Goal
Rewrite the records below as a numbered list with one line per item, omitting any blank lines. Begin at the line that contains "Where should I click to: Collapse", stop after the line that contains "tap(447, 104)", and include no other lines.

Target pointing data
* BEGIN *
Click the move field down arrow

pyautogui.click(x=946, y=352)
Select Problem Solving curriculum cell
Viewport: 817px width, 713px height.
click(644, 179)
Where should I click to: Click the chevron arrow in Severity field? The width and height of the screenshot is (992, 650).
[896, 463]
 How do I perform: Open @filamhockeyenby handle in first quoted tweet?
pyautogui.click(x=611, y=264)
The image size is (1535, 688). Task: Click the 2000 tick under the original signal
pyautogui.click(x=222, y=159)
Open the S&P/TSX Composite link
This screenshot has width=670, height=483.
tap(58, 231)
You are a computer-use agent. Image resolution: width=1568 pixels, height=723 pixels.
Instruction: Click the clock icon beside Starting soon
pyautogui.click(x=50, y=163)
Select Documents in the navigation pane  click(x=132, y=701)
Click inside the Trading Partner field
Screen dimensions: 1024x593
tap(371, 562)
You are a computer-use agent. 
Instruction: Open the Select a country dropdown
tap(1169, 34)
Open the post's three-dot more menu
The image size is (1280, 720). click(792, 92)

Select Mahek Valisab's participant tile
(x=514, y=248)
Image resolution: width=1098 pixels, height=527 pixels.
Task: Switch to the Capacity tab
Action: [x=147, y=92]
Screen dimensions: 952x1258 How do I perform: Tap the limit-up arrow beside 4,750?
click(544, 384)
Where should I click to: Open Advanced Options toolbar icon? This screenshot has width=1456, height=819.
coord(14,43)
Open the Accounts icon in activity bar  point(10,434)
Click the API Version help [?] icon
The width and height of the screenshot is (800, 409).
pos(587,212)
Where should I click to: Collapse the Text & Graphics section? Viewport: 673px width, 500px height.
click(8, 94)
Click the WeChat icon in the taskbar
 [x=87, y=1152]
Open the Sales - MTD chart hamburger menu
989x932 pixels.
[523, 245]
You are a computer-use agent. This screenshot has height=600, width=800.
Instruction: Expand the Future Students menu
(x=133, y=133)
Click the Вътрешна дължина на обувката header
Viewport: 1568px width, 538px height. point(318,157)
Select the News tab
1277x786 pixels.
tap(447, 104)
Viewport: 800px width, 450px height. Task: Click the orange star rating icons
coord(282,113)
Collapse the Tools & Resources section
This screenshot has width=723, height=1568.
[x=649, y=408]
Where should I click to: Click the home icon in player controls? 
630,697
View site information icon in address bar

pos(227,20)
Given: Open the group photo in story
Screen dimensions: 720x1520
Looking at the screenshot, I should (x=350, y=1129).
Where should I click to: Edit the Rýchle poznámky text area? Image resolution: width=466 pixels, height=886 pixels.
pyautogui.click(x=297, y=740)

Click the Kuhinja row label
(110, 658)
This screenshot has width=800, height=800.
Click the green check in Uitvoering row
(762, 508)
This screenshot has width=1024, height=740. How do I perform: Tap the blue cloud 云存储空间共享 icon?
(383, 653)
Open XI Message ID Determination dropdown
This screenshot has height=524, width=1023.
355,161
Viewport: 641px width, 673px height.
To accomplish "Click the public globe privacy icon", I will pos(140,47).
* END *
Correct result
1. Where should I click to: Collapse the Text & Graphics section? Viewport: 673px width, 500px height.
2. click(8, 94)
3. Click the WeChat icon in the taskbar
4.  [x=87, y=1152]
5. Open the Sales - MTD chart hamburger menu
6. 989x932 pixels.
7. [523, 245]
8. You are a computer-use agent. This screenshot has height=600, width=800.
9. Instruction: Expand the Future Students menu
10. (x=133, y=133)
11. Click the Вътрешна дължина на обувката header
12. Viewport: 1568px width, 538px height. point(318,157)
13. Select the News tab
14. 1277x786 pixels.
15. tap(447, 104)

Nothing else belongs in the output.